Moon não tem apenas motivos pessoais para essa reaproximação, mas também pragmáticos, vide o tamanho de sua delegação. O Norte representa vastas oportunidades de negócios para as empresas do Sul. O recado fica ainda mais claro nos últimos passos da viagem. Na quinta-feira, Moon e Kim, acompanhados de suas esposas, visitaram o monte Baekdu, na fronteira do norte com a China.
O monte é um vulcão ativo de cerca de 2.700 metros de altitude cujo nome significa “montanha do cume branco”, dada a presença de neve. Um dos mais violentos fenômenos da natureza conhecidos pelo homem foi ali, mais de 1.000 anos atrás. A silhueta do vulcão, cuja última erupção foi em 1903, está no brasão do governo do norte. Sua caldeira é conhecida como Lago Celestial e, em sua encosta, uma queda de água termal que nunca congela.
A nomenclatura e a simbologia do lugar já entrega sua importância. Ele é considerado sagrado para todos os coreanos, local de nascimento de Danung, o lendário fundador da primeira dinastia coreana, Gojoseon, 45 séculos atrás. É tradicional que coreanos façam peregrinações para a montanha; os sul-coreanos, proibidos de entrar na Coreia do Norte, sobem ao cume pelo lado chinês.

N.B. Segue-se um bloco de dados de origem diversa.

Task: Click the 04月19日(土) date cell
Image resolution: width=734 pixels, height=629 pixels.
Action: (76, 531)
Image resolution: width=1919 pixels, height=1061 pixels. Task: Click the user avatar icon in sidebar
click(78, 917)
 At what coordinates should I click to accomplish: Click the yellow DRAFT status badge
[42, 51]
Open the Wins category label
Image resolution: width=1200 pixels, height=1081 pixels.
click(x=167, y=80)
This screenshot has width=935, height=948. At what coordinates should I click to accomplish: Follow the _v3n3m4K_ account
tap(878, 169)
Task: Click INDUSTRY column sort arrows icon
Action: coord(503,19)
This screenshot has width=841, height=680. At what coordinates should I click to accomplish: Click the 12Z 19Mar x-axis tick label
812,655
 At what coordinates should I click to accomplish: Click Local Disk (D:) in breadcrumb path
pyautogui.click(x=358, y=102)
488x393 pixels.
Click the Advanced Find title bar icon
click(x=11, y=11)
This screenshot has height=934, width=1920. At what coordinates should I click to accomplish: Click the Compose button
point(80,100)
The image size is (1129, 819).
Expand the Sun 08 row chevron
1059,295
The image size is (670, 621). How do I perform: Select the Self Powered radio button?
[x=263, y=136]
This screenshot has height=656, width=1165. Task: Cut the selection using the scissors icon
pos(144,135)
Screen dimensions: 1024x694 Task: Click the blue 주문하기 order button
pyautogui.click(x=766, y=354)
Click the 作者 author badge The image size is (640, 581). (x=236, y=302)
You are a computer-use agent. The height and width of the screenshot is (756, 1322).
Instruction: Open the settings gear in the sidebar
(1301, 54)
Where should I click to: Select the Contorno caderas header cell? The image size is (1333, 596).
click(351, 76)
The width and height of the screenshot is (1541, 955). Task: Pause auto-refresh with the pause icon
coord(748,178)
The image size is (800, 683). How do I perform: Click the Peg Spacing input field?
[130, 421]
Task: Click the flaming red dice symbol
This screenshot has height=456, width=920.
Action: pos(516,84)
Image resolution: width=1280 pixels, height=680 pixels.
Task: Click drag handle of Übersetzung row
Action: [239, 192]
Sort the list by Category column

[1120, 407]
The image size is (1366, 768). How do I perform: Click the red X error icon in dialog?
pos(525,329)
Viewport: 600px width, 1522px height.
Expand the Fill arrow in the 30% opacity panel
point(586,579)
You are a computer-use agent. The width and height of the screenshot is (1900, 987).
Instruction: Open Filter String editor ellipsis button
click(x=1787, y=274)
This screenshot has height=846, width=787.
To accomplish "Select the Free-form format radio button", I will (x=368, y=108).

Moon e seus acompanhantes tornam-se, então, os primeiros sul-coreanos que sobem essa montanha sagrado pelo lado norte-coreano. O presidente sul-coreano encheu duas garrafas com água do Lago Celestial. Fotos e declarações foram dadas pelos dois líderes, de mãos dadas, no topo do vulcão. Toda essa simbologia pode parecer tola para o observador externo, mas certamente terá forte repercussão na nação coreana, pois uma reunificação e reconciliação passa por essa montanha sagrada.